The Chem-E-Car Safer by Design

Cal Poly Chem-E-Car

Nothing inspires more sheer AIChE member enthusiasm than the annual undergraduate Chem-E-Car Competition®. For the uninitiated, the Car Competition was inaugurated in 1998 to gain public recognition for chemical engineering, and to create a friendly educational and competitive rivalry between AIChE student chapters. Teams of ChE undergrads build and "race" shoe-box size vehicles, powered by chemical reactions, and calibrated on-the-fly to carry a variable load over a variable distance, stopping on a target mark. Today, 100 ChE schools are active in Chem-E-Car, competing at nine spring regional competitions, with the best performers earning a coveted berth at the finals -- held at the Annual Meeting and National Student Conference in November. This PR-style clip devoted to the November 2009 National Competition in Nashville, sums up the action, includes comments from the leader of the winning team from Northeastern Univ. And below you can see this year's SW regional competition winner from University of Houston, who will be participating in this year's final competition in Salt Lake City in November.


Safety is Now an Important Requirement

What publicity like this often fails to mention is the increasingly rigorous safety compliance and training activities that are now integral to Chem-E-Car. In fact, the Car Competition doesn't exist without its safety program -- both as a practical matter as well as a mandate. Four years ago, AIChE's Board of Directors temporarily suspended the competition due to reports of careless safety practices and inconsistent supervision. A group of AIChE member volunteers was tasked to develop what became a multi-faceted safety program that now incorporates annual safety workshops, a safety documentation preparation and review process, and a network of some 100 trained volunteers who conduct onsite vehicle inspections and supervise competitions. AIChE's technical society Safety and Chemical Engineering Education (SACHE) has been at the forefront of the evolving safety training and safe practices efforts, as well as rewritten rules that stress safe vehicle design. A YouTube search turns up dozens of student-made Chem-E-Car videos from years past. Some document the less-cautious approach that existed before the safety program became the focus of the Competition. It wasn't that long ago that the concussion of a pressure explosion -- typically a PET pop bottle -- echoing across a hotel ballroom or convention hall, would elicit celebratory whoops and high-fives from students. The AIChE and SACHE safety program -- led over the past four years by members Dan Crowl, Ron Willey and Tara Henriksen -- has been vigorously fighting that cultural inclination. The message to students is that not only will AIChE permit no careless safety practices, but that potential employers will tolerate no such lack of care and discipline. Safety was definitely a part of the 2010 SW regional competition as you can see in this excerpt from Cullen College of Engineering in Houston:

At the Beaumont conference, paid for, in part, by BP America and Chevron, seven schools were registered to compete. UH and three others were the only ones to make it beyond the first portion of the two-part competition--the poster presentation and safety inspection. These cars, deemed safe by judges, went on to demonstrate their car's ability to travel 50 feet carrying a water payload of 500 milliliters. Further challenging them to make precise calculations under stringent deadlines--these specifications were given to competitors only one hour prior to the exercise.

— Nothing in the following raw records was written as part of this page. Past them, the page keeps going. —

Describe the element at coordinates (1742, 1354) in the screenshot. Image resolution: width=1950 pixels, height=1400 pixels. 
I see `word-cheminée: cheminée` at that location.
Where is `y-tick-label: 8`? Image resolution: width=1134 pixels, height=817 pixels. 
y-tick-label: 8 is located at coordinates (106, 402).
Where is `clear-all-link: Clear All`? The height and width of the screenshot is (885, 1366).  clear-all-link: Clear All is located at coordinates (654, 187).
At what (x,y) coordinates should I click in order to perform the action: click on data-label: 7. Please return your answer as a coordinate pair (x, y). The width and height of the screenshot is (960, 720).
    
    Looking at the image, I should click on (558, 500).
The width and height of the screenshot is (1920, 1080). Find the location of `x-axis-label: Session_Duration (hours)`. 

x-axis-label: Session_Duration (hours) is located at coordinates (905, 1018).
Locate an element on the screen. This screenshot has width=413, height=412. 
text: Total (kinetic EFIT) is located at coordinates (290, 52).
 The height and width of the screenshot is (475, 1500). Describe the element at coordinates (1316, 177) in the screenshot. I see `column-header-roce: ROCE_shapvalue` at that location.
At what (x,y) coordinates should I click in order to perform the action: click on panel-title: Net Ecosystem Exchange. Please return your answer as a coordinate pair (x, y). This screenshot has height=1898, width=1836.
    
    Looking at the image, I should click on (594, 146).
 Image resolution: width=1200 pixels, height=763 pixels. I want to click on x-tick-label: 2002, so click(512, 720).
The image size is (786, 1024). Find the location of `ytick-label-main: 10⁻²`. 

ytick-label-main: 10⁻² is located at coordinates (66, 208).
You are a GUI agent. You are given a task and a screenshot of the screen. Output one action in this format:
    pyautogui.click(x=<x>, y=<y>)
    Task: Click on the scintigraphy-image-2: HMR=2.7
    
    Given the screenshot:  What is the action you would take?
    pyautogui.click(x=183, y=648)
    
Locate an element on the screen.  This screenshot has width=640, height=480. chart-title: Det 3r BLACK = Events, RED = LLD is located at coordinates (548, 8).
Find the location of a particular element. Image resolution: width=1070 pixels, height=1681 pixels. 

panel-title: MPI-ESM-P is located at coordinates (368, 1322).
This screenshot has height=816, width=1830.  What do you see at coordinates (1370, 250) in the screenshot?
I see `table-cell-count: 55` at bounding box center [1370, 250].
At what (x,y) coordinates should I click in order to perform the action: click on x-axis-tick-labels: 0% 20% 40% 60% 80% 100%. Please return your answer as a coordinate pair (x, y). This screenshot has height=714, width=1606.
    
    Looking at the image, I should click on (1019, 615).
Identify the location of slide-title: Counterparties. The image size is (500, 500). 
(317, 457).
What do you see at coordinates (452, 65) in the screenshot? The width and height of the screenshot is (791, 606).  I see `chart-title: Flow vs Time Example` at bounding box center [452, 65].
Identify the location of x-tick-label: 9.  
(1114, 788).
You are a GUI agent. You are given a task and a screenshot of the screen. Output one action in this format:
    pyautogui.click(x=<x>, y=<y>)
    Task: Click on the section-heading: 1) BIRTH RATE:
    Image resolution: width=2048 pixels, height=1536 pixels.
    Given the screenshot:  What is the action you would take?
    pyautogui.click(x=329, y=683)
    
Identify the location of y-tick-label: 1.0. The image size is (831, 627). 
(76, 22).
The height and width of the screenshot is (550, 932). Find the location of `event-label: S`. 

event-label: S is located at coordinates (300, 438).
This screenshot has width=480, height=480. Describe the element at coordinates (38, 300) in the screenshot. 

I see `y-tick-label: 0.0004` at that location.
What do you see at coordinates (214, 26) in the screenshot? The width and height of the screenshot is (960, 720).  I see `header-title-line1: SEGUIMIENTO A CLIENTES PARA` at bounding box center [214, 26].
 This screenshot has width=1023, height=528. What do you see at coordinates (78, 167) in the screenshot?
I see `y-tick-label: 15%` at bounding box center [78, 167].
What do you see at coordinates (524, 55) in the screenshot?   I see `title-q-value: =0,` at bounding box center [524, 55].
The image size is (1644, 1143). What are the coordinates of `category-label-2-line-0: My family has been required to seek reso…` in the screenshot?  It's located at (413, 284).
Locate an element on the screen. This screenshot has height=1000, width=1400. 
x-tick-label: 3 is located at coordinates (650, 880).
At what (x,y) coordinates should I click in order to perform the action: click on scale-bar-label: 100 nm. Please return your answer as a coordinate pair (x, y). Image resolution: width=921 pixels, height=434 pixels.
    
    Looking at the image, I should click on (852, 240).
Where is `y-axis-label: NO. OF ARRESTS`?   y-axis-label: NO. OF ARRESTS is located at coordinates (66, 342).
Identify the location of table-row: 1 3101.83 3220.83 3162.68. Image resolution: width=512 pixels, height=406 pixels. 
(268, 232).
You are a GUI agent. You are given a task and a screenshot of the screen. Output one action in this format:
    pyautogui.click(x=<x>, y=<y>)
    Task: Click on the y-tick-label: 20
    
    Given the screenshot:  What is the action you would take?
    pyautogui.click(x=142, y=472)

And now you can take a look at the Cougalac--a 26lb car named after a gas gulping relative of a similar name--and winner of the SW regional AIChE Chem-E-Car Competition:

If you're interested in submitting your Youtube videos to be considered for ChEnected's video page (ChEtube), complete this short form:

What do you think of the Chem-E-Car safety program?

Do you have any predictions for winners of this year's final Chem-E-Car competition?


Brian Daly's picture

As a safety judge for the SW Regional, I have to say that I was impressed with attention to safety both students and professors have exhibited in designing and building these cars. A lot of props goes to SACHE for working very hard to make this competition safe for all those involved. I encourage any engineer in industry to participate and help us to continue to show students the importance of safety in our work.

Renee's picture

I agree that safety is something that should be taught at the undergraduate level, but I think that in some cases that is not accomplished very well for several reasons. It is difficult as a student to take safety seriously when crucial hazards are not encountered on a regular basis - "don't spill anything and create a slip hazard" and "don't put liquids near electrical equipment" are sometimes about the best you can come up with when most of your experience has been with a generic ChemE lab. Also, the broad safety guidelines taught in class are sometimes very difficult to apply to chem-e cars because a chem-e car is not an industrial process. Lastly, professor involvement in the safety analysis is critical, because the attitudes of the students will reflect the attitudes of the professors towards safety, either good or bad. Those are just my thoughts, and I hope that students continue to be challenged to pay attention to safety in the AIChE competition.